A newly documented cache deception attack leverages mismatches in path normalization and delimiter handling between caching layers and origin servers to expose sensitive endpoints and steal authentication tokens.
Researchers have demonstrated how subtle discrepancies in URL processing can trick a content delivery network (CDN) into caching protected resources—only for an attacker to retrieve them later, bypassing authentication controls.
Understanding the Vulnerability
At the heart of this attack lies a miscommunication between the cache and the origin server. Caching layers typically identify static assets by file extension or directory prefix, while origin servers enforce routing and access control based on normalized paths.
When those two systems disagree on how to interpret a URL, sensitive pages intended to remain uncached can be stored in shared caches. An attacker can then fetch private data—such as session cookies or API tokens—without ever authenticating.
For example, chat.openai[.]com/api/auth/session.css returns a 400 error and is not cached, whereas chat.openai[.]com/api/auth/session/test.css succeeds and is cached because it appears under a “share” directory. By requesting a crafted path like:
https://chat.openai.com/share/%2F..%2Fapi/auth/session?cachebuster=123
the CDN sees it as “share/…/api/auth/session” (thus caches it), but the origin server normalizes the path to “api/auth/session” and returns the session token.
Attack Methodology and Mitigations
Attackers must first identify a directory or extension the cache treats as static. They then craft URLs using delimiters or traversal sequences that pass through the cache unchanged but are normalized by the origin. Common techniques include:
- Path mapping discrepancies: Appending fake extensions (e.g., .css, .js) to API endpoints.
- Delimiter confusion: Using characters like ;, #, or encoded slashes (%2F) that the cache ignores but the origin processes.
- Normalization exploits: Combining traversal tokens (..) with encoded separators so the cache maps to a static path while the origin resolves to a protected endpoint.
A successful exploit often involves three steps:
- Verify cache caching behavior under a known static directory.
- Test path traversal and delimiter handling to confirm differential normalization.

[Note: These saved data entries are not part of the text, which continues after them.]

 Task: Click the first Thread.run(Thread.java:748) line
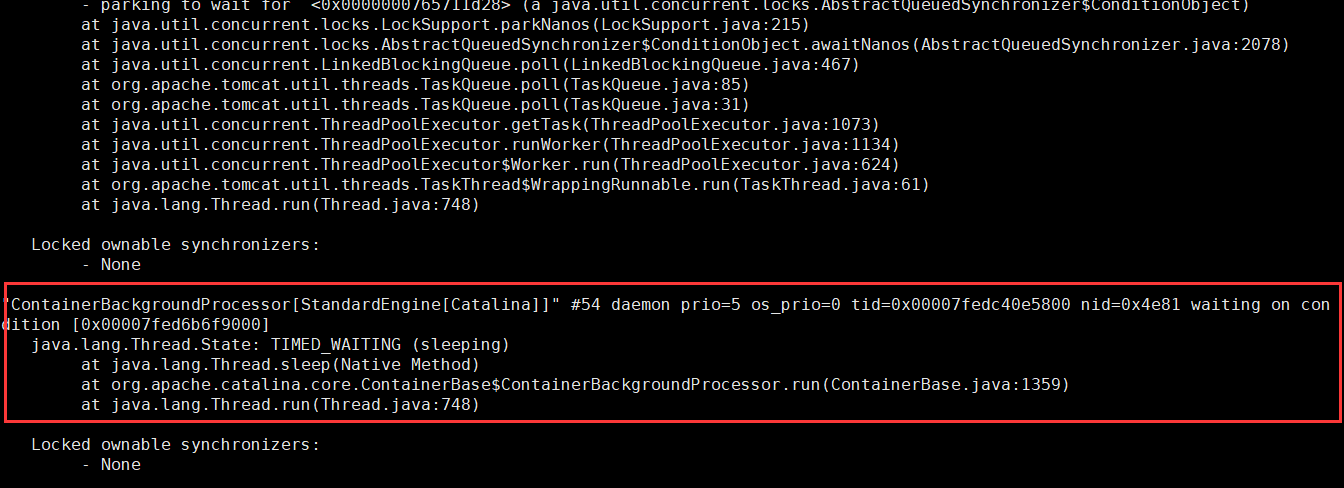coord(280,205)
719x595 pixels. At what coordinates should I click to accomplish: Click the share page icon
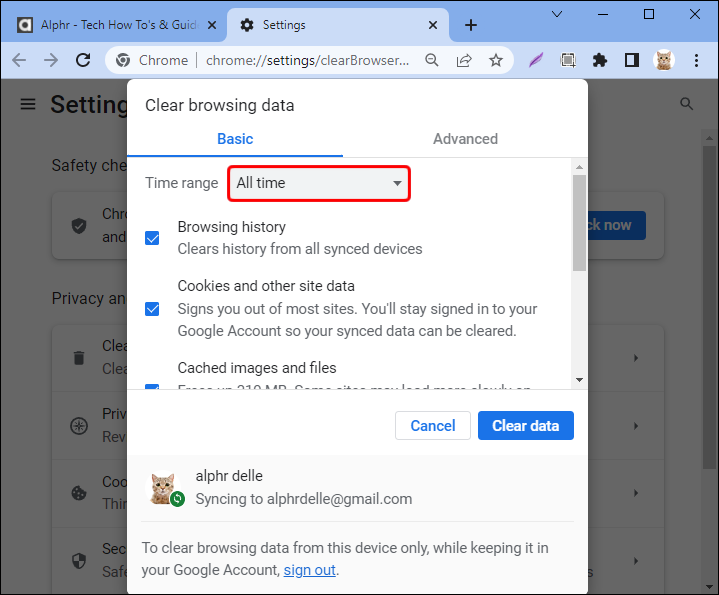click(464, 60)
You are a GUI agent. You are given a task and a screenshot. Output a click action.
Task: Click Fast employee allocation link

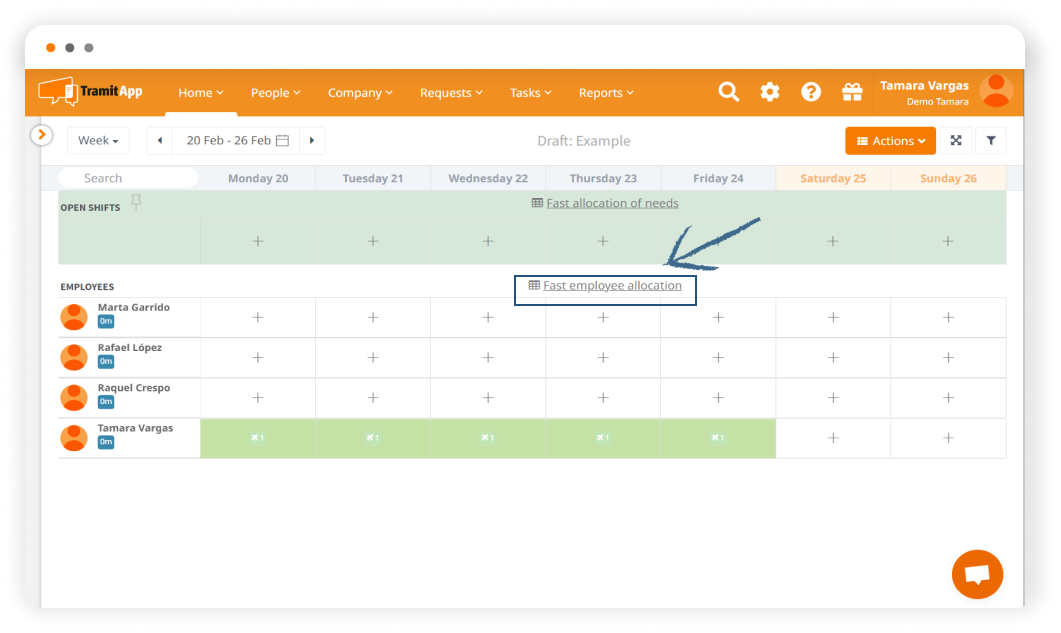612,286
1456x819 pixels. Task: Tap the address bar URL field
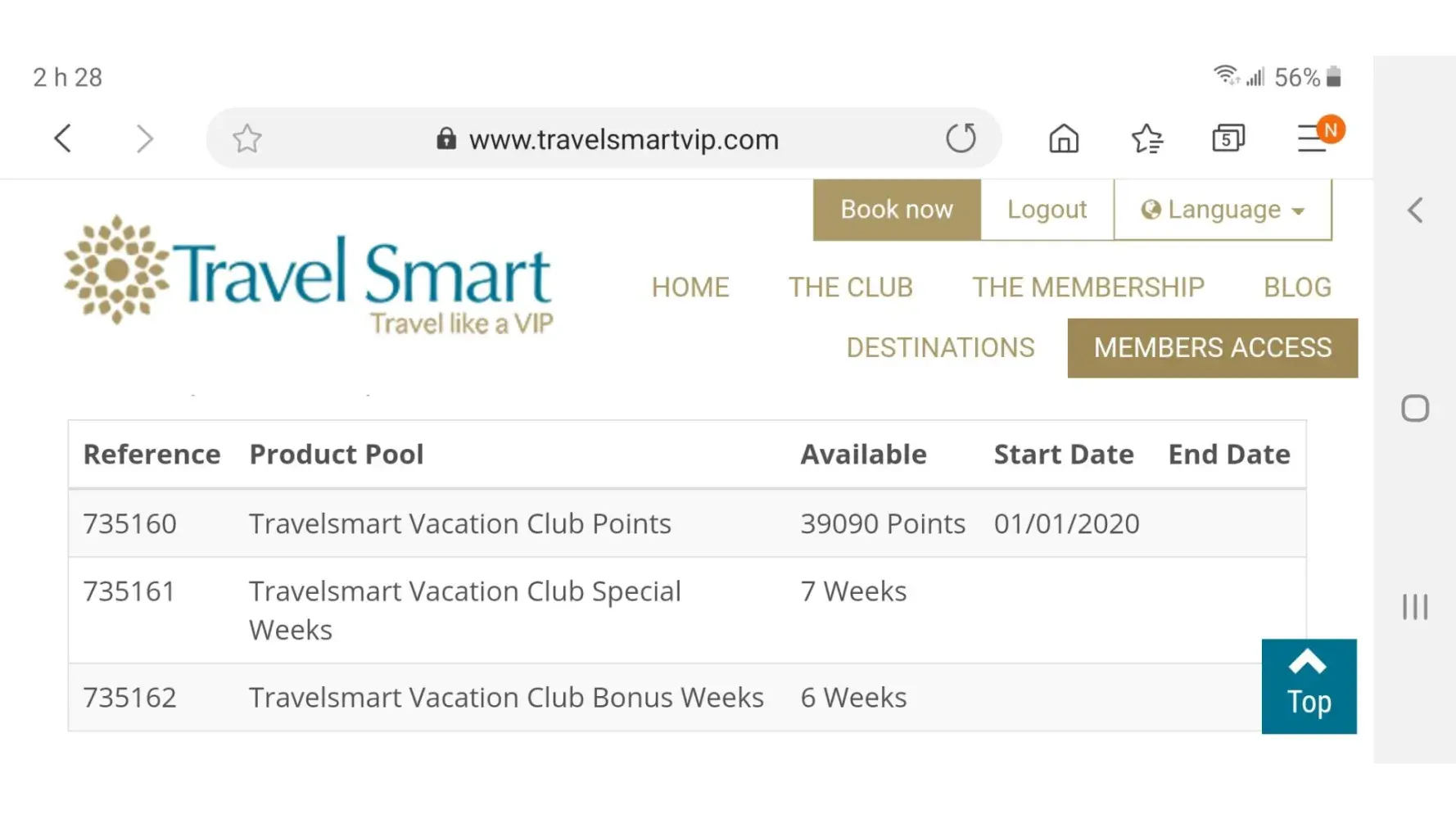(x=622, y=139)

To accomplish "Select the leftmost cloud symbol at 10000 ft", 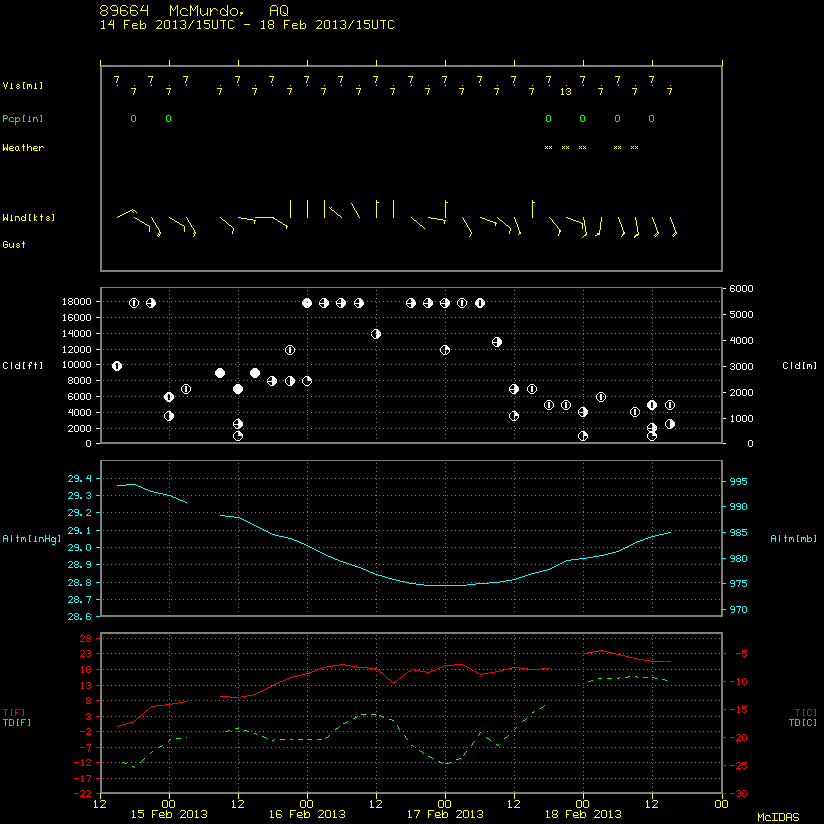I will click(x=117, y=366).
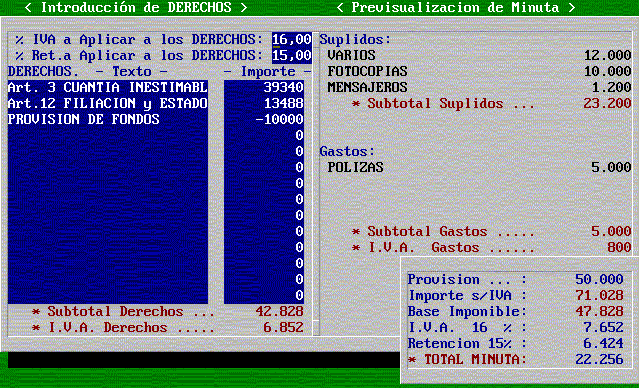The image size is (639, 389).
Task: Click the importe value 13488
Action: pyautogui.click(x=283, y=103)

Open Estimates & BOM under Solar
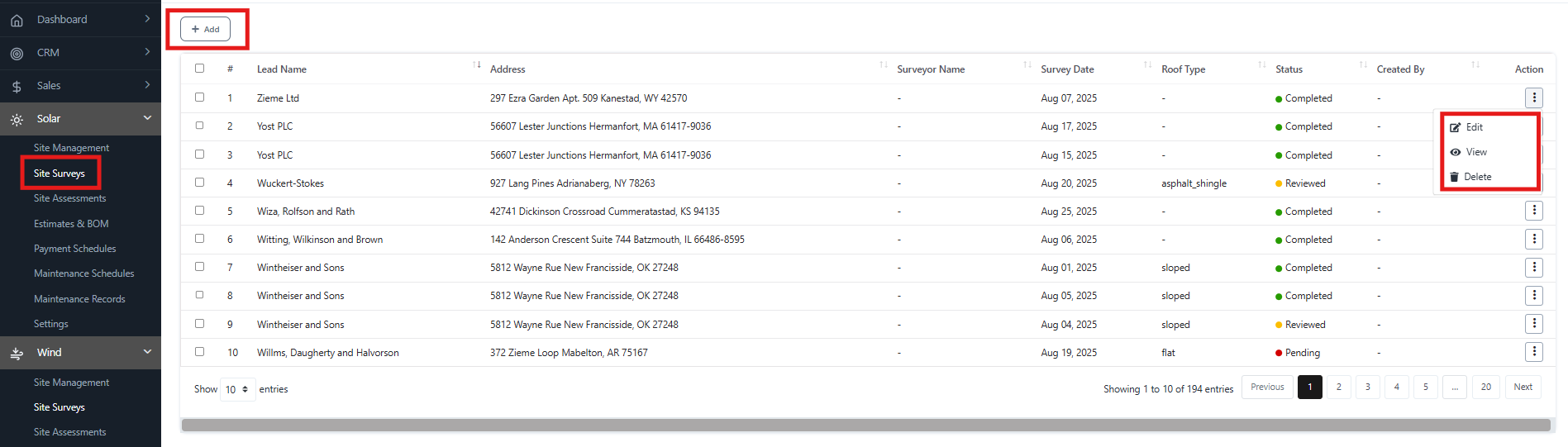(x=71, y=224)
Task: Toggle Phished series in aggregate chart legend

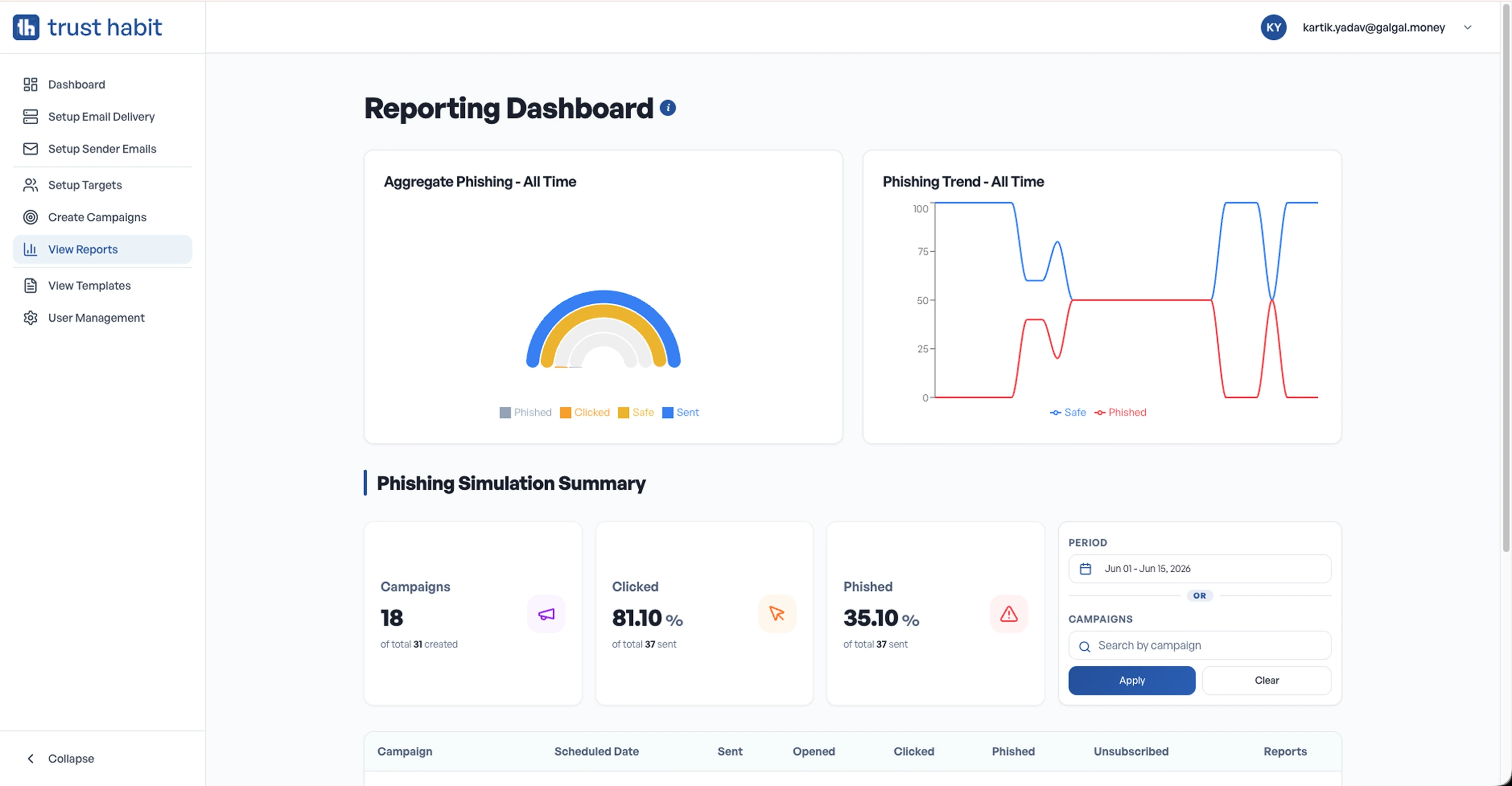Action: point(525,413)
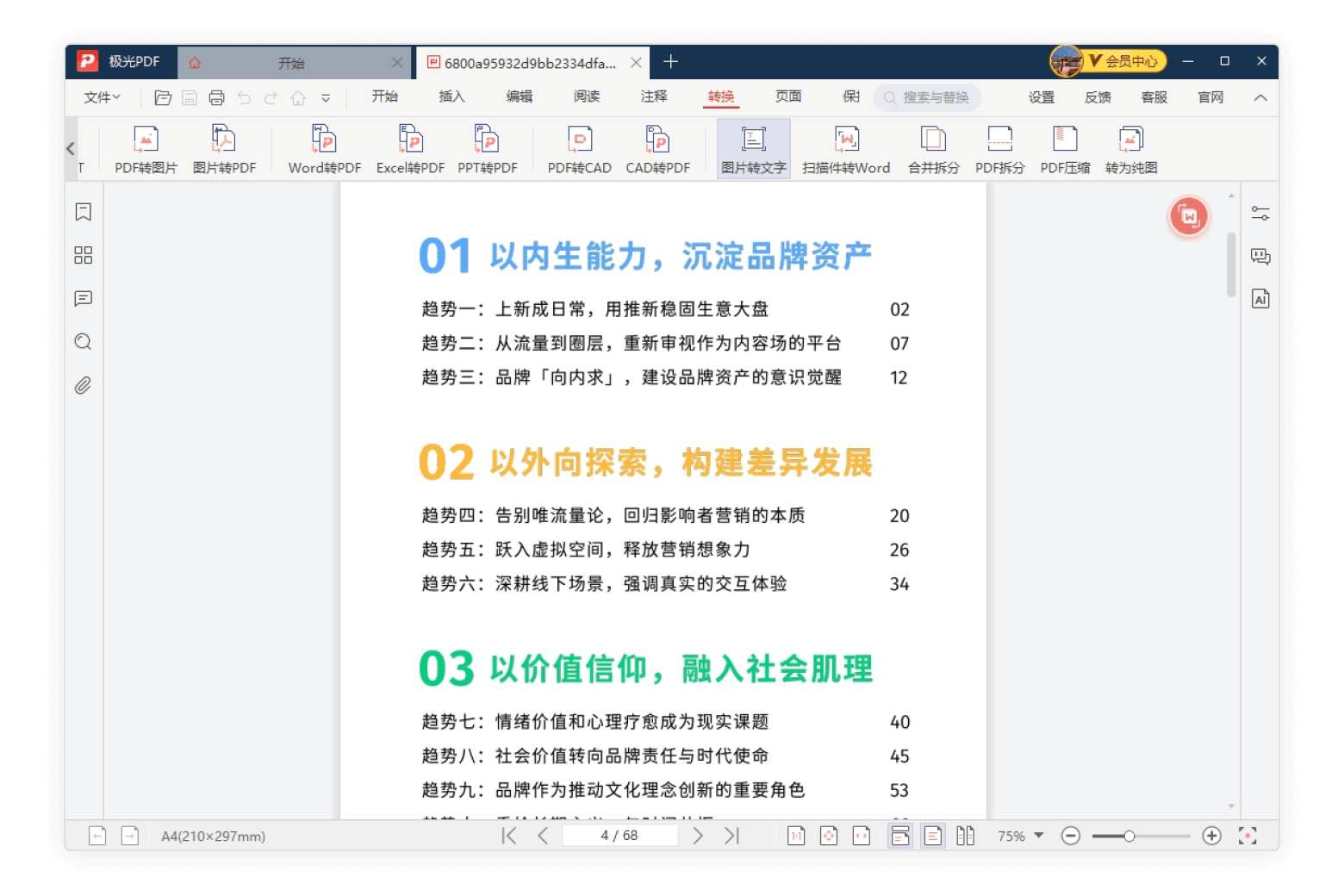1344x896 pixels.
Task: Switch to the 注释 ribbon tab
Action: (x=654, y=96)
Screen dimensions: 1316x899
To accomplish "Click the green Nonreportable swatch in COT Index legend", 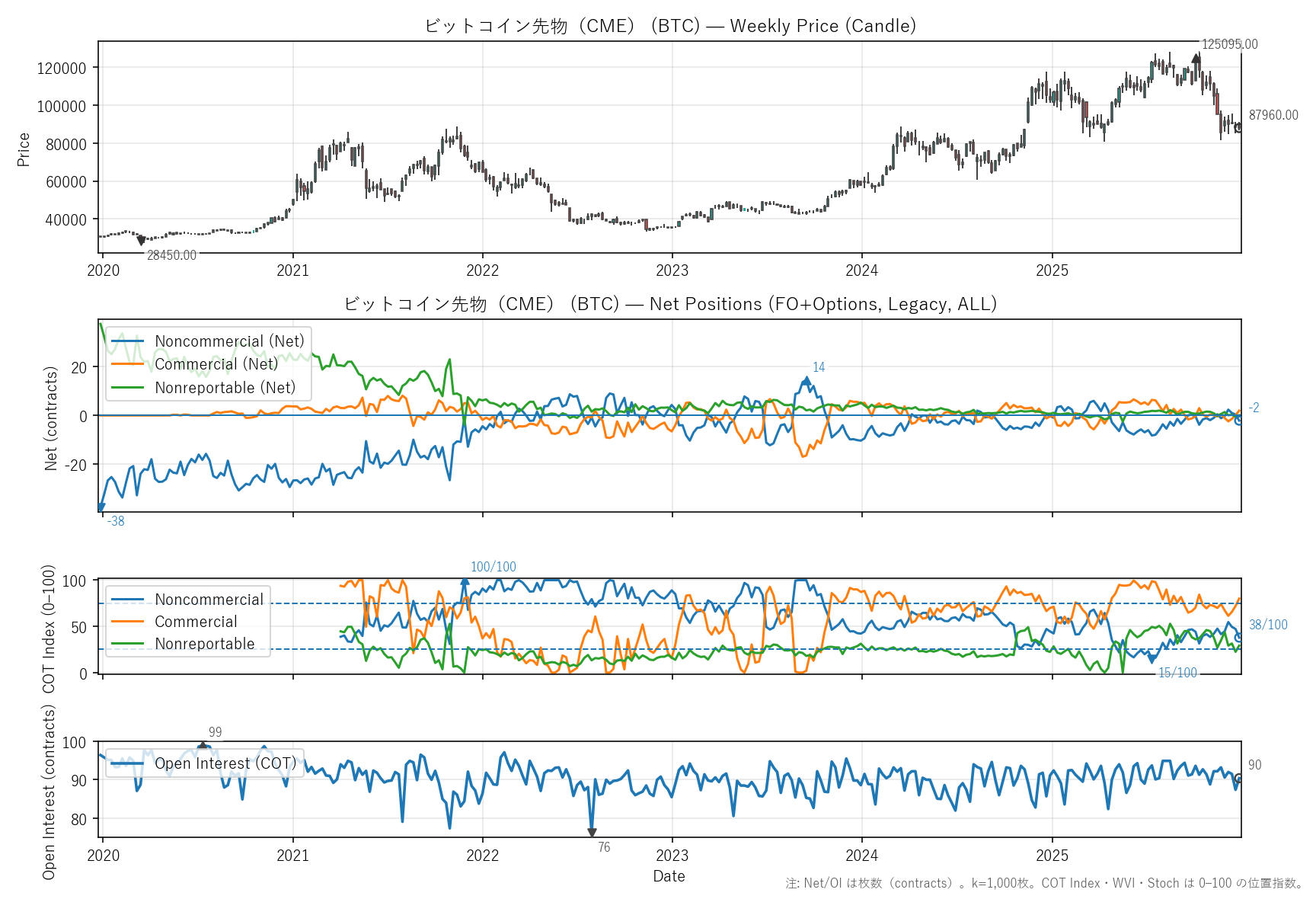I will (x=127, y=644).

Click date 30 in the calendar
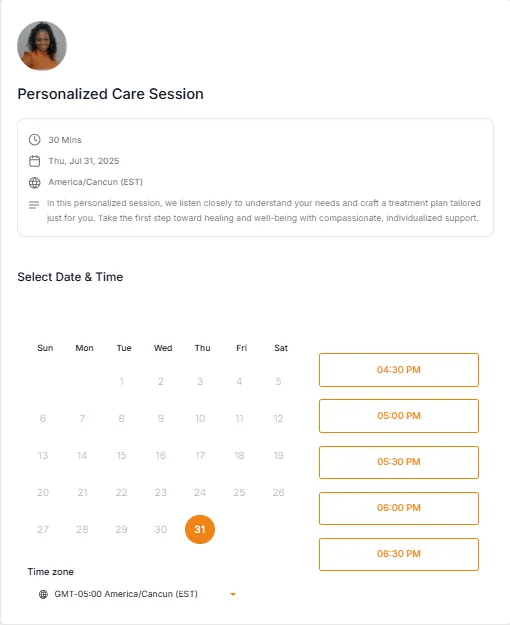[161, 529]
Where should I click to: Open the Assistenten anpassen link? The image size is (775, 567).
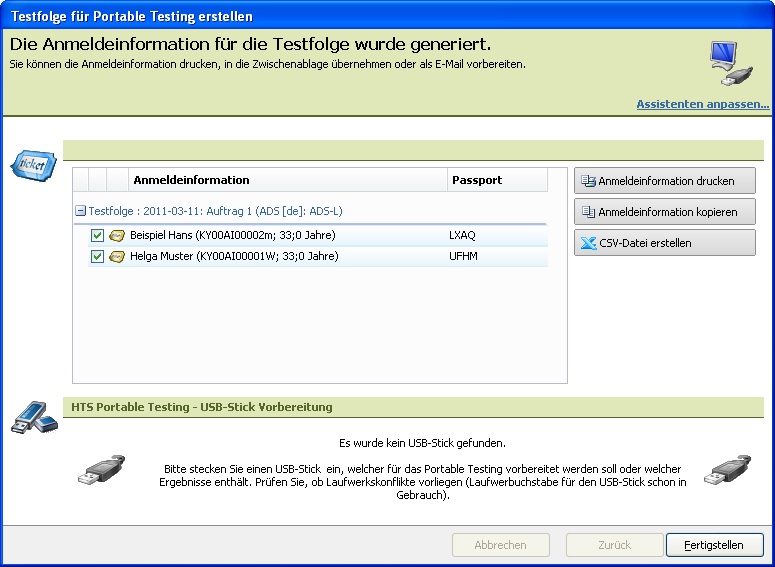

- Retrieve cached sensitive resource by querying the crafted URL.
To mitigate such attacks, organizations should enforce consistent URL normalization across all layers and ensure that sensitive endpoints never carry cacheable headers. Proper configuration of cache-control directives is critical:
Directive | Behavior |
Cache-Control: public | Any intermediary (CDN, proxy, browser) may cache |
Cache-Control: private | Only the end user’s browser may cache; no shared cache |
Cache-Control: no-store | Prevents caching anywhere, including browser memory |
Developers should audit CDN rules to reject requests containing unexpected delimiters or encoded traversal sequences.
Additionally, origin servers must apply strict routing rules that ignore arbitrary suffixes—and return appropriate cache-control headers (e.g., no-store) on all authenticated endpoints.
Regular cache-behavior testing using tools like PortSwigger labs can help identify misconfigurations before they are exploited in the wild.
By aligning cache and origin interpretations of URLs and rigorously tagging private content as non-cacheable, organizations can close this novel vector for unauthorized data exposure.